[Opening MATERIAL FOR THIS TASK section]
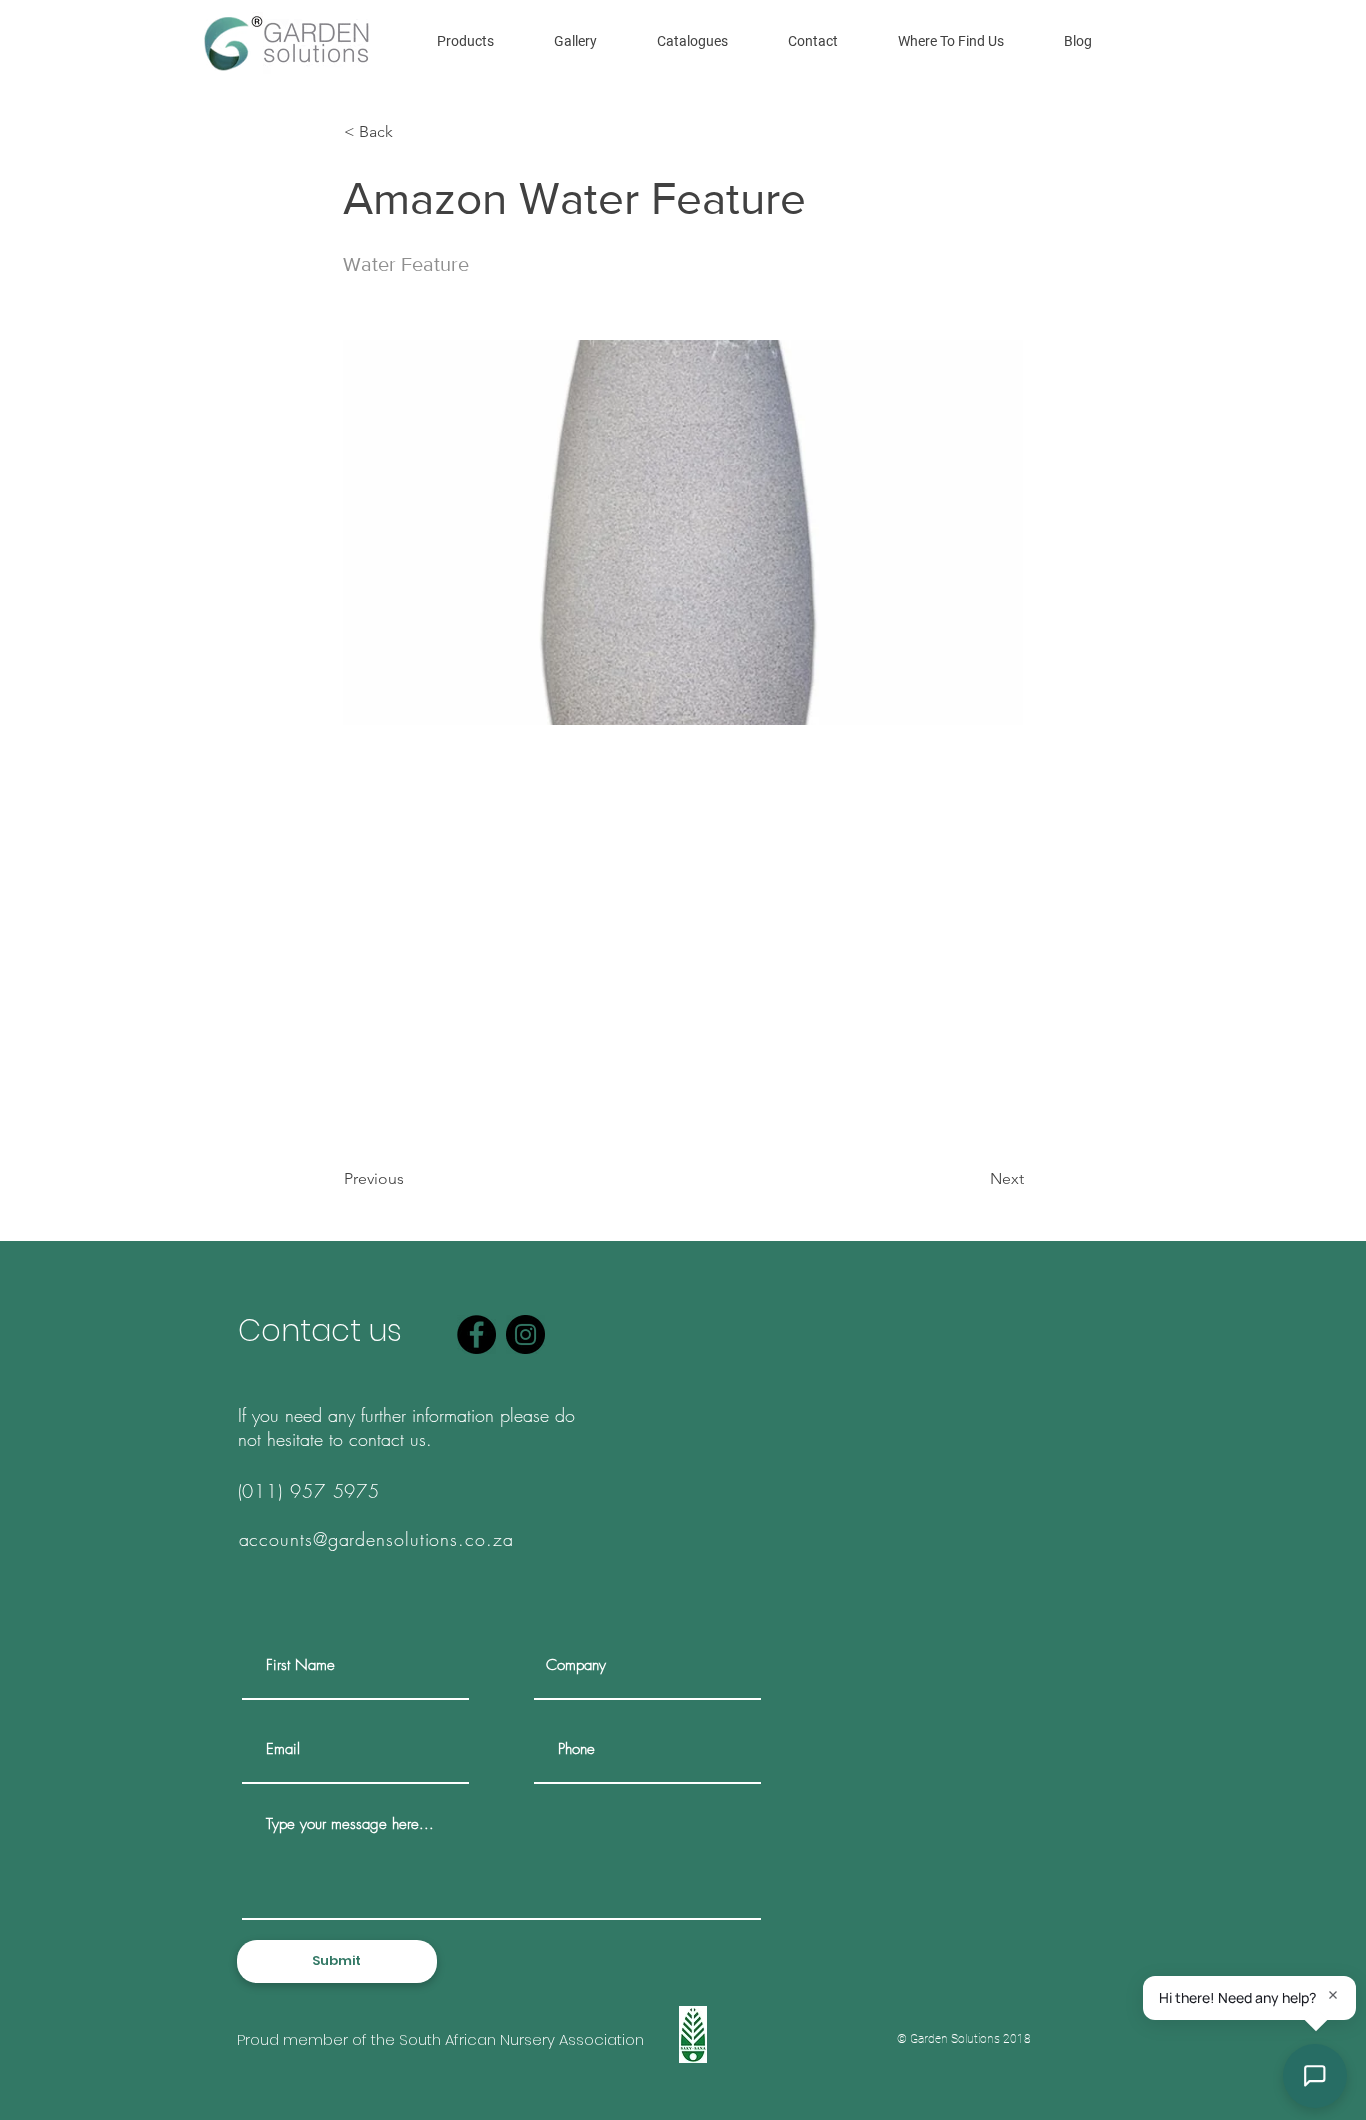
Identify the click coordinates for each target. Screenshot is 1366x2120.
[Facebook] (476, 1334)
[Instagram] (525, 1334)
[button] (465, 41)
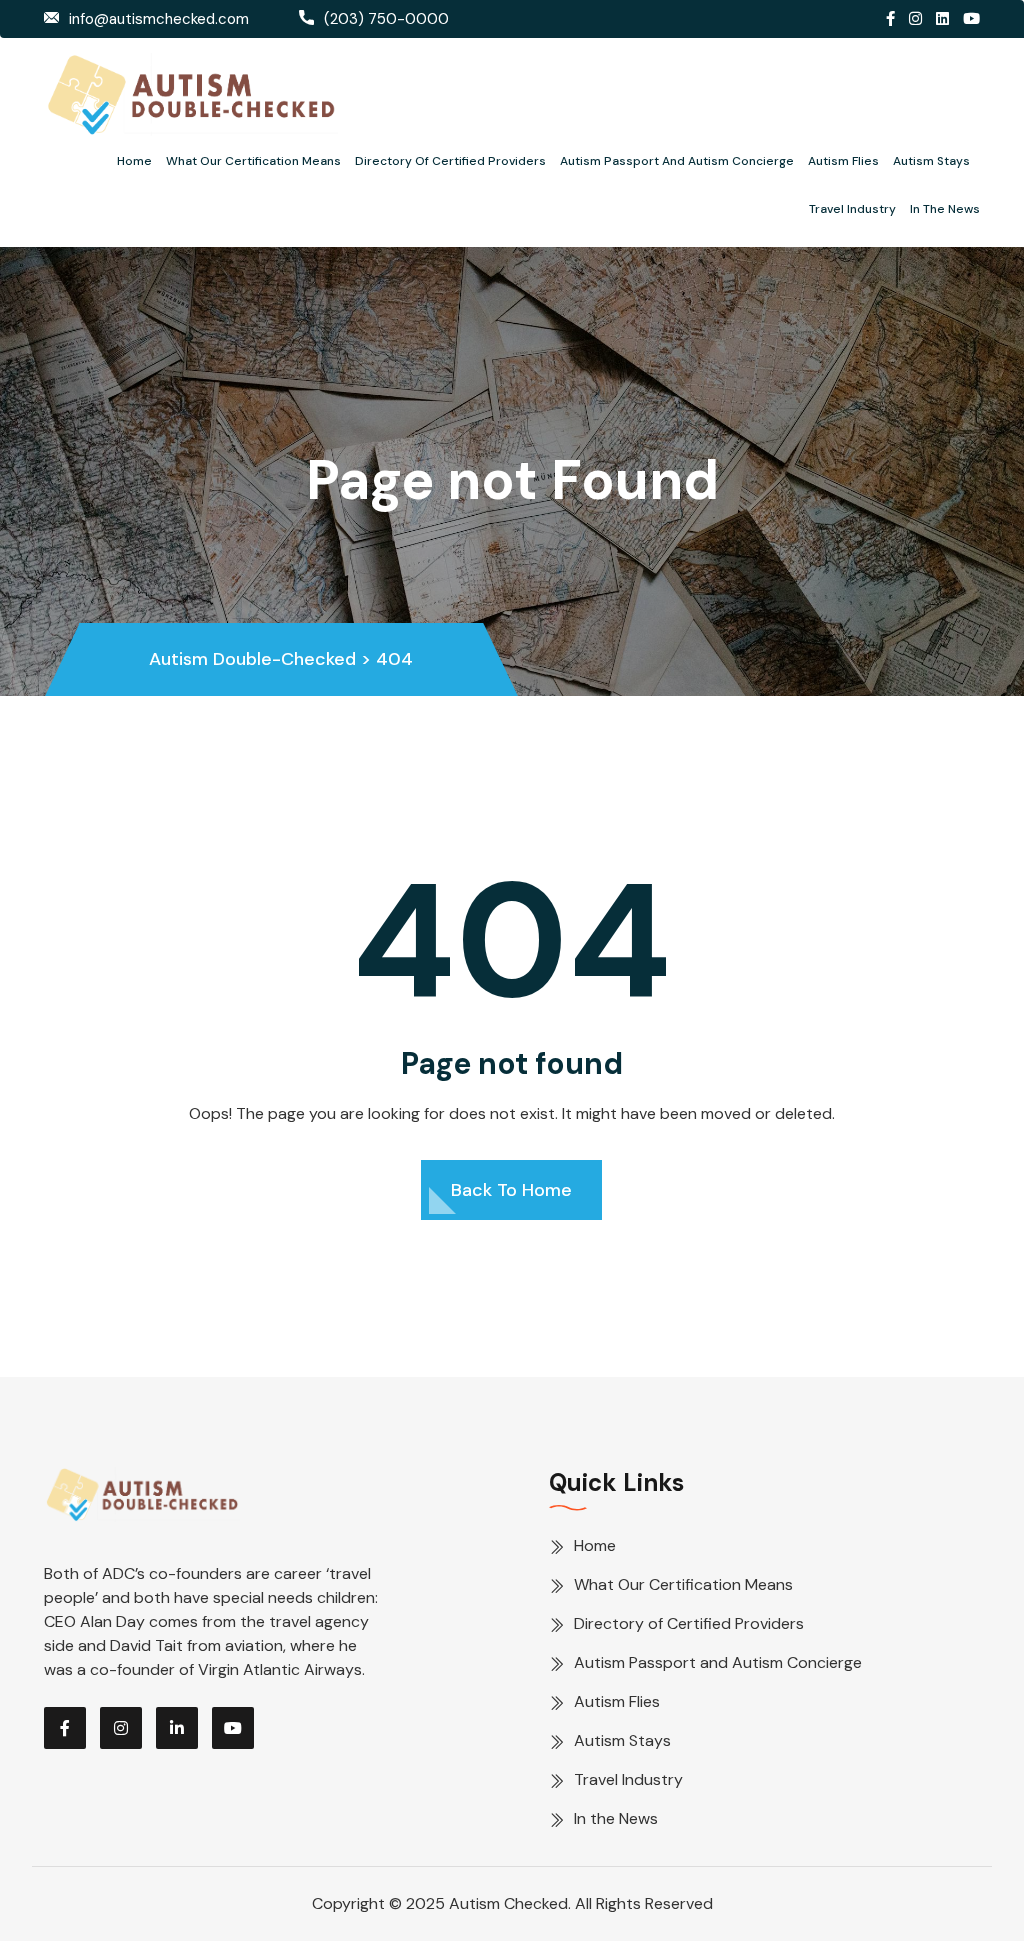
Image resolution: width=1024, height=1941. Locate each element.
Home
[Closing MATERIAL FOR THIS TASK section]
[Opening MATERIAL FOR THIS TASK section]
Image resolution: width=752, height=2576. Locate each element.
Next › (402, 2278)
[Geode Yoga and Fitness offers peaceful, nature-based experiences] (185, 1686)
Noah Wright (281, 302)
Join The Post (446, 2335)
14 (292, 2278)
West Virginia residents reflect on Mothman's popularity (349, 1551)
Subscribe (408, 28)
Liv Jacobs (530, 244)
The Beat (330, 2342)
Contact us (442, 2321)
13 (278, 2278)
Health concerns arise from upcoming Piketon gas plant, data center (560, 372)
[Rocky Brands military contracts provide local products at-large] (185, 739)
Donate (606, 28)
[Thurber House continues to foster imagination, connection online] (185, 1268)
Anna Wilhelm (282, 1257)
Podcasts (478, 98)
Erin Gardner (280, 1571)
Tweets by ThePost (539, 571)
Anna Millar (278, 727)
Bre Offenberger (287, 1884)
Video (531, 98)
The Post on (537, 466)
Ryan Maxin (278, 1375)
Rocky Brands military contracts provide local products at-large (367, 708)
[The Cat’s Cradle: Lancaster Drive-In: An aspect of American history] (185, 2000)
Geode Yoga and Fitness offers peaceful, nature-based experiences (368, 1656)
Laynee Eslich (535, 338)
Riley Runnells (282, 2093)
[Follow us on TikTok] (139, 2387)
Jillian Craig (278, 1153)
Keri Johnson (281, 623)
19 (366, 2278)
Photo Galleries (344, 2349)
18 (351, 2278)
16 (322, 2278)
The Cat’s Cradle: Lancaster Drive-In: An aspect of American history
[Closing MATERIAL FOR THIS TASK section]
Go through the data above and return each line containing the string "Yoga".

[Geode Yoga and Fitness offers peaceful, nature-based experiences] (185, 1686)
Geode Yoga and Fitness offers peaceful, nature-based experiences (368, 1656)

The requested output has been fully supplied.